▶ WHAT IS REQUIRED
Beginning with the line that contains "Task: Select the Type tool in toolbar", repeat each line exactly through the end of the listing below. Pictures stay out.

▶ DATA
※ ※ ※

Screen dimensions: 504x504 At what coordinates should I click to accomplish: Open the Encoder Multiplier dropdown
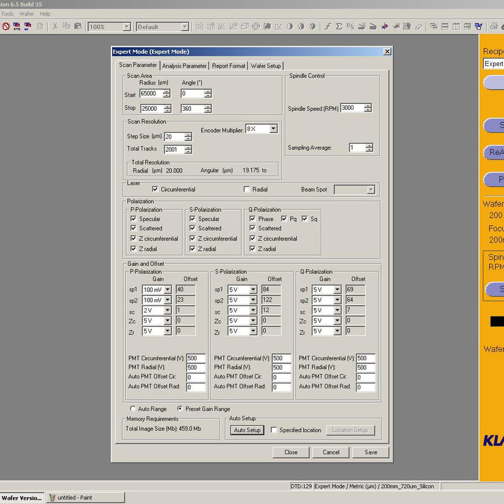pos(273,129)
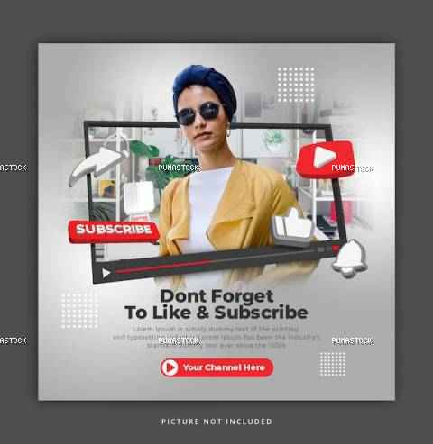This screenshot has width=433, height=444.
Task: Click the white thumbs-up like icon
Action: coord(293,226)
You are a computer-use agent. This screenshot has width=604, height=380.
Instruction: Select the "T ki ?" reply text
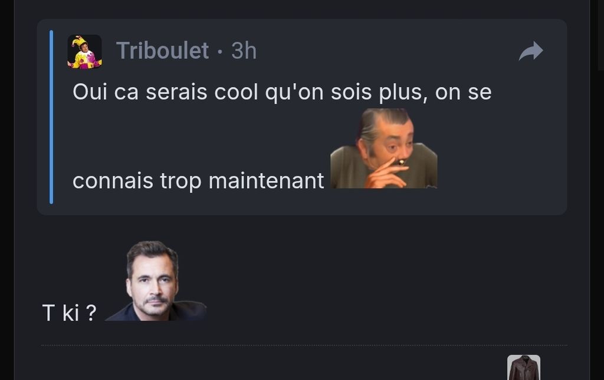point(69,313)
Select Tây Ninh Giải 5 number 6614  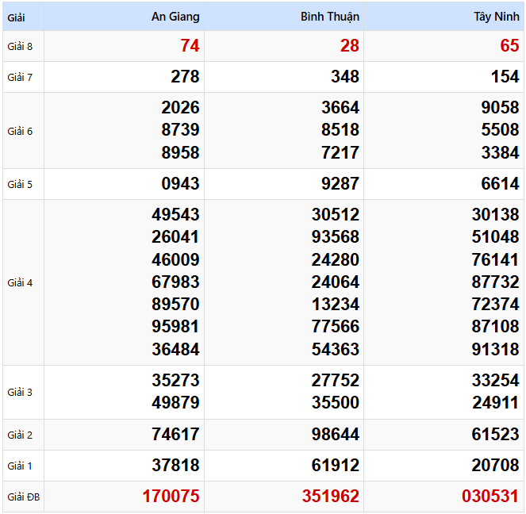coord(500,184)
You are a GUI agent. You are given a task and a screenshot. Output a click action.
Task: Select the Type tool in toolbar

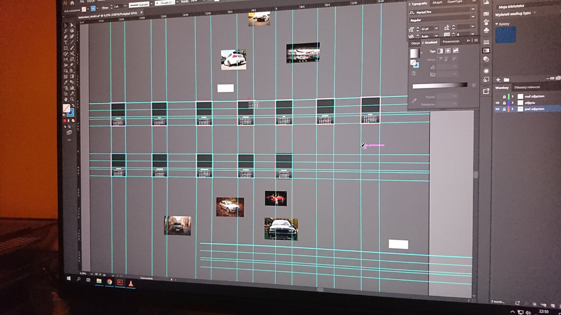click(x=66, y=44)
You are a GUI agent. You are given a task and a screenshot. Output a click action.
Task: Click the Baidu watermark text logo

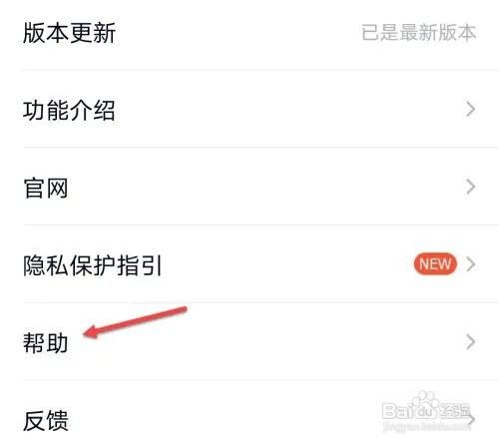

※ ※ ※

▶ EXERCISE RESULT
Task: Select the Type tool in toolbar

click(x=66, y=44)
You are a GUI agent. You are given a task and a screenshot. Output a click action.
Task: Click the Baidu watermark text logo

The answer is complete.